| Generics are great when you need them, but they will cut you badly if you misuse them. Generics are viral. When you make something generic, you often have to make the things that touch or contain it generic, too. Generics also create tight coupling. When you change the definition of a generic interface/class, you'll need to update your usage across the codebase. As opposed to, say, adding a new field to a class, that can be safely ignored anywhere it isn't used. When this component you're updating is highly connected to other parts of your code, perhaps add another generic parameter to it, it completely explodes and you have to jump all around your codebase adding generics. The kicker is that you may be updating components which are themselves generic and highly connected, setting off secondary explosions. Pretty soon you're throwing that codebase out, starting over, and swearing to yourself that you'll never touch generics again. My advice is to assume generics are a premature abstraction until you've exhausted what you can do with more concrete approaches. |
Do you have an example of that? Can't you always "typedef" any particular generic type as a concrete type and work with that going forward?
>Generics also create tight coupling. When you change the definition of a generic interface/class, you'll need to update your usage across the codebase. As opposed to, say, adding a new field to a class, that can be safely ignored anywhere it isn't used.

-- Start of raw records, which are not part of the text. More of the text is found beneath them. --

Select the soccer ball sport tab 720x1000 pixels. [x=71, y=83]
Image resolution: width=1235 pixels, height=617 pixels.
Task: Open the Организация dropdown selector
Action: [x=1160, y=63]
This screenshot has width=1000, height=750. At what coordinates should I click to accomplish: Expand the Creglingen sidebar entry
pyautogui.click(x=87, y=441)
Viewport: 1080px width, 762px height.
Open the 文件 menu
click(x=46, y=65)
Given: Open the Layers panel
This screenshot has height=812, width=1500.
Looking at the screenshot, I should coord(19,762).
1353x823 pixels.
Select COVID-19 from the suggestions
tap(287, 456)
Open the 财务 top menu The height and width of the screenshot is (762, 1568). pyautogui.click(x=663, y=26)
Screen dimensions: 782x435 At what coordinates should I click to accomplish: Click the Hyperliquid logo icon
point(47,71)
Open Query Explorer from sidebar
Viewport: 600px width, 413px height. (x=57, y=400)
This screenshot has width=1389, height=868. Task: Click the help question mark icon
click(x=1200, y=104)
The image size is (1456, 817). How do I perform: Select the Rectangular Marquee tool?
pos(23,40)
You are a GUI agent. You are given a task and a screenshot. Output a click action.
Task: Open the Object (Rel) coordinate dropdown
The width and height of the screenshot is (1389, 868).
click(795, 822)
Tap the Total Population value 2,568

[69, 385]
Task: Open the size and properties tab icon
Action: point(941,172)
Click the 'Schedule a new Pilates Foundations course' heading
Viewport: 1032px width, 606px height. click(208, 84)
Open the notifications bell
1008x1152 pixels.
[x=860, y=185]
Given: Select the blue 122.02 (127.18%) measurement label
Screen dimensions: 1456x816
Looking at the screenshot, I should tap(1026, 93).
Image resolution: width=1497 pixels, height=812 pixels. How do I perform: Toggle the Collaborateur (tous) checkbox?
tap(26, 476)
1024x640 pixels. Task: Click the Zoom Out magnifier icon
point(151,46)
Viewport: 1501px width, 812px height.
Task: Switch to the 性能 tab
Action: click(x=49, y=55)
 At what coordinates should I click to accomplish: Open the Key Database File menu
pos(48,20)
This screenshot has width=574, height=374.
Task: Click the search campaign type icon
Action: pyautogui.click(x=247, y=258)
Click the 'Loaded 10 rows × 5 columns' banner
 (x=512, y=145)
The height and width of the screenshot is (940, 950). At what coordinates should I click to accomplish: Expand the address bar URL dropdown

I don't see how this is different from concrete types or interfaces. If you change a public API you may have to update callers. If you change internals you don't have to update callers. Perhaps you can show an example to clarify what you mean.
I'm not a huge fan of generics myself, but I think your claim is that generics force you to introduce unnecessary dependencies. I don't see how this is true on a logical level. Dependencies between compiled artifacts are a different matter, but that's an implementation issue and I don't think it's what you're talking about.